= Your task =
Can you reproduce, word for word, the part of the Siti Akbari text from "Written over a" to "tradition and modernity."?

= Text section =

——————

1884 syair (poem) by Lie Kim Hok

Sair Tjerita Siti Akbari (/id/; Perfected spelling: Syair Cerita Siti Akbari, Malay for Poem on the Story of Siti Akbari; also known as Siti Akbari (Note: For this article, the short title Siti Akbari is used)) is an 1884 Malay-language syair (poem) by Lie Kim Hok. Adapted indirectly from the Sjair Abdoel Moeloek, it tells of a woman who passes as a man to free her husband from the Sultan of Hindustan, who had captured him in an assault on their kingdom.

Written over a period of several years and influenced by European literature, Siti Akbari differs from earlier syairs in its use of suspense and emphasis on prose rather than form. It also incorporates European realist views to expand upon the genre, although it maintains several of the hallmarks of traditional syairs. Critical views have emphasised various aspects of its story, finding in the work an increased empathy for women's thoughts and feelings, a call for a unifying language in the Dutch East Indies (now Indonesia), and a polemic regarding the relation between tradition and modernity.

——————

= Entries provided =

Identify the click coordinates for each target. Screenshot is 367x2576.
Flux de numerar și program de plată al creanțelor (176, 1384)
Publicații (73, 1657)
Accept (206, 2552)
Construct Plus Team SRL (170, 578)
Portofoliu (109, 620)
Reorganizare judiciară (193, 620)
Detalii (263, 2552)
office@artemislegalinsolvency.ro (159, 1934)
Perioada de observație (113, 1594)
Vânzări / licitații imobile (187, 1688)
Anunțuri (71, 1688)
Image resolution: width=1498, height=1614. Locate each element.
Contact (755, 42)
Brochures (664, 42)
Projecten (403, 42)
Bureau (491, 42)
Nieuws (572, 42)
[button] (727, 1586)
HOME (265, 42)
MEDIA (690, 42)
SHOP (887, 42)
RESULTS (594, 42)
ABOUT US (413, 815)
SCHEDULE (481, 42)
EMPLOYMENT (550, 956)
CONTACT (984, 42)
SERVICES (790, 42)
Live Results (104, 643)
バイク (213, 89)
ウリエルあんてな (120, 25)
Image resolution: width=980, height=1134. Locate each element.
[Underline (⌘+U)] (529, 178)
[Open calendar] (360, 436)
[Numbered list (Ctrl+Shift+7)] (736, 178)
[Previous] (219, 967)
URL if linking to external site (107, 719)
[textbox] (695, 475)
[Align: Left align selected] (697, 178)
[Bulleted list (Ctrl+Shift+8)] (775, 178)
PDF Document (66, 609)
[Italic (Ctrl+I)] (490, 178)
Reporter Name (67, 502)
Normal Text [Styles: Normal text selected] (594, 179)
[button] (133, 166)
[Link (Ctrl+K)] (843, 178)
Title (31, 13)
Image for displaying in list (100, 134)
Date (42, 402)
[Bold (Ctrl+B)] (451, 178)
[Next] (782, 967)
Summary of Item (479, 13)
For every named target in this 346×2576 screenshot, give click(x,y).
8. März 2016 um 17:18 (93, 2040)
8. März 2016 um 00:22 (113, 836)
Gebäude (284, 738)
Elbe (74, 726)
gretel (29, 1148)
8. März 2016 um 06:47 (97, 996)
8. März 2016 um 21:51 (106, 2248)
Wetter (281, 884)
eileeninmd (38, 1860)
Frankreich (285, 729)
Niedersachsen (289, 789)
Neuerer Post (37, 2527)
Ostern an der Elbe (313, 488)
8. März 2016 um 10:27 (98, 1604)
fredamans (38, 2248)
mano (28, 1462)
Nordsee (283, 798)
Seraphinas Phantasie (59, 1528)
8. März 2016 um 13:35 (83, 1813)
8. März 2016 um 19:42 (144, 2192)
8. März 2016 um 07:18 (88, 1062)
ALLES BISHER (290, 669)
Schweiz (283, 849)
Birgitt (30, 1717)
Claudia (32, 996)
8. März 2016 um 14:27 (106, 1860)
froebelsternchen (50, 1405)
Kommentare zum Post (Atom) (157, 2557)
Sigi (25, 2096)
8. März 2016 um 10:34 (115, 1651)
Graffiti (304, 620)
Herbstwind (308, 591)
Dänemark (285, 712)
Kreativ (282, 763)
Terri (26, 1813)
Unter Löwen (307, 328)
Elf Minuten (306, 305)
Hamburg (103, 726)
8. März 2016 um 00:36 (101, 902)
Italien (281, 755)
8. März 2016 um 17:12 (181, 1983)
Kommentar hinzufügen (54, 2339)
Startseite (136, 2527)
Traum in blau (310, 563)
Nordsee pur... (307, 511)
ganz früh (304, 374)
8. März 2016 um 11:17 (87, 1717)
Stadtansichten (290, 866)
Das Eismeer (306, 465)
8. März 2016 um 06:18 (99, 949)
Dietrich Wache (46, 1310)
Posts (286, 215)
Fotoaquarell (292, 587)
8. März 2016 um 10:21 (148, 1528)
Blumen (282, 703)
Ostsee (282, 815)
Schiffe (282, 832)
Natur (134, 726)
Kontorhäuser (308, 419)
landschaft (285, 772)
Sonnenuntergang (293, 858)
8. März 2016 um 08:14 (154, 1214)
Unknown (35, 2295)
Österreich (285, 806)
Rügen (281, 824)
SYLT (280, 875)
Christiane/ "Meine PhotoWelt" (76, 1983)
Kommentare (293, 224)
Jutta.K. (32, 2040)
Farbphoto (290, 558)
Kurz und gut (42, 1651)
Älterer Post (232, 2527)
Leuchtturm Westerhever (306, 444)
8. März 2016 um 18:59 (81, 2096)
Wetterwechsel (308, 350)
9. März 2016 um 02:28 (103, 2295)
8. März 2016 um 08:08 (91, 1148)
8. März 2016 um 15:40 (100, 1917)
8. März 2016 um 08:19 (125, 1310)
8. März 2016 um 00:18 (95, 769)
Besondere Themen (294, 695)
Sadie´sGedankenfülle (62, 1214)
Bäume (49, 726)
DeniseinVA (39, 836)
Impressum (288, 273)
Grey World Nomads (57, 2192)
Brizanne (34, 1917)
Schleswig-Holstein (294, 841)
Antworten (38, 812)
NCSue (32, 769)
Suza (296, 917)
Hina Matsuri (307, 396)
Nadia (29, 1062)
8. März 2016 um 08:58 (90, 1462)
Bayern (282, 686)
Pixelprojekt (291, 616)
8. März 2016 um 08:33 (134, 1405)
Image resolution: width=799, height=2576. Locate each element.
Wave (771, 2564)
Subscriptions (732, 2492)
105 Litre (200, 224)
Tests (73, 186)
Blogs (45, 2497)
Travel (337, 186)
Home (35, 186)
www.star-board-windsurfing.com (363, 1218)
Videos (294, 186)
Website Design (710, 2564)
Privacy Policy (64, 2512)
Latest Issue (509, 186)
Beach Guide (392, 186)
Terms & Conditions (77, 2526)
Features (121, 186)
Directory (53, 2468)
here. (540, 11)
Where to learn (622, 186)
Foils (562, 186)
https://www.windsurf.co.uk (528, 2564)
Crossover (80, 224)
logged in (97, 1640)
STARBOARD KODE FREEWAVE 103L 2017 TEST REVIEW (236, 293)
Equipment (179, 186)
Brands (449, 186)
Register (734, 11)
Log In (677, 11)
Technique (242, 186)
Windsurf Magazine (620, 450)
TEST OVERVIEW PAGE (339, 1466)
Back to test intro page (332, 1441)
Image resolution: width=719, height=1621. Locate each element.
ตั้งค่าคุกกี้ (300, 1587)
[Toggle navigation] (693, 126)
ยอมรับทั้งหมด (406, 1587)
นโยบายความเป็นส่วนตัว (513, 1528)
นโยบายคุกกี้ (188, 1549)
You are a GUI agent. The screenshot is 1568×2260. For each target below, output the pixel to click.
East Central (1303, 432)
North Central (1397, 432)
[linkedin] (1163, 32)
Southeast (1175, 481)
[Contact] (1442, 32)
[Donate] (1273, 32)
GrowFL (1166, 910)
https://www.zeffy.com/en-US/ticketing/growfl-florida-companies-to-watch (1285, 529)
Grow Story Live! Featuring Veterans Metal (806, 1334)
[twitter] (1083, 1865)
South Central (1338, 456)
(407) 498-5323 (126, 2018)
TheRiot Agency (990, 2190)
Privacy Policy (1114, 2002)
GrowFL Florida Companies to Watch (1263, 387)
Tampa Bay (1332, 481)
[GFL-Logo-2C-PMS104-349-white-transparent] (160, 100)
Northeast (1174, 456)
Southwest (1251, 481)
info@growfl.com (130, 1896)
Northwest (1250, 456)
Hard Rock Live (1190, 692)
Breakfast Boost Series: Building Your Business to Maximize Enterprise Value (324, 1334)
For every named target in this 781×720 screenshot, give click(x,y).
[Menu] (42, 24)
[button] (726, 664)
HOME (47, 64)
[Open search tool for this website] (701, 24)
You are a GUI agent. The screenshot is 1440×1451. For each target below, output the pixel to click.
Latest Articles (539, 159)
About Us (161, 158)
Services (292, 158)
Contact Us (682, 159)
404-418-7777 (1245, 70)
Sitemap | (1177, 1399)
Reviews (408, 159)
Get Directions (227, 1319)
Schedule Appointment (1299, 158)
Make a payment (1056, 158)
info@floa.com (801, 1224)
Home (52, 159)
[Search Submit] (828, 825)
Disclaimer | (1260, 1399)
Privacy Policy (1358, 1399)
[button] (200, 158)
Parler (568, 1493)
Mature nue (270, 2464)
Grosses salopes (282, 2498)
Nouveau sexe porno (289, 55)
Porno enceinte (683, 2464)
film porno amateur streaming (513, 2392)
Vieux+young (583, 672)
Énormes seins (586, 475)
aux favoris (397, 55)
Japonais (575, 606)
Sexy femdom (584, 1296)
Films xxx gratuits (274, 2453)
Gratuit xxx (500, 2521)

——————

= Your response =
Written over a period of several years and influenced by European literature, Siti Akbari differs from earlier syairs in its use of suspense and emphasis on prose rather than form. It also incorporates European realist views to expand upon the genre, although it maintains several of the hallmarks of traditional syairs. Critical views have emphasised various aspects of its story, finding in the work an increased empathy for women's thoughts and feelings, a call for a unifying language in the Dutch East Indies (now Indonesia), and a polemic regarding the relation between tradition and modernity.